Es geht doch auch anders.
– Verstehen, dass Roma die betteln in ihrer Heimat einem gnadenlosen Rassismus ausgesetzt sind. Ohne Chance auf Bildung, Ausbildung oder gar regelmässiger Arbeit.
– Niemand freiwillig (oder aus purer Faulheit) einer solch demütigenden Beschäftigung nachgeht. Monatelang fern der Familie und den eigenen Kinder. Nächtelang weinend.
– Dass jeder Bettler Ihnen (ja Ihnen lieber Leser!) eine Möglichkeit schenkt, direktes Mitgefühl von Mensch zu Mensch auszudrücken.
Schauen Sie diesen Leuten in die Augen , geben Sie einen grosszügigen Obolus und bedanken Sie sich bei ihnen.
«Tatsache ist, dass viele der Bettelnden per Auto, per Autocar oder gar mit dem Flugzeug hier anreisen, um Geld zu erbetteln.»

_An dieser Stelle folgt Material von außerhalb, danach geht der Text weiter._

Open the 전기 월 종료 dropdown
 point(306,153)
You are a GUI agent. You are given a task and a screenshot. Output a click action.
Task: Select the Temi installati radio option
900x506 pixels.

Dies ist wahrscheinlich keine Tatsache, oder zumindest eine irreführend formulierte. Die Bettlerinnen und Bettler reisen mit an Sicherheit grenzender Wahrscheinlichkeit nicht selbständig an, sondern werden von Hintermännern hierhergebracht.
Und wenn zwei bis dreimal täglich jemand vorbeikommt, um das Geld einzusammeln, dann zeigt das ja auch offensichtlich, dass hier kein selbständiges Betteln stattfindet, sondern bandenmässig organisiertes. Warum setzt die Polizei nicht bei diesen Geldkurieren an? Das sind sicher nicht die Chefs der Banden, aber schon einmal eine Hierarchiestufe höher als die Bettler selbst. Wenn man dann noch herausfindet, wo sie das Geld hinbringen, ist man ein weiteres Schrittchen näher am Problem dran.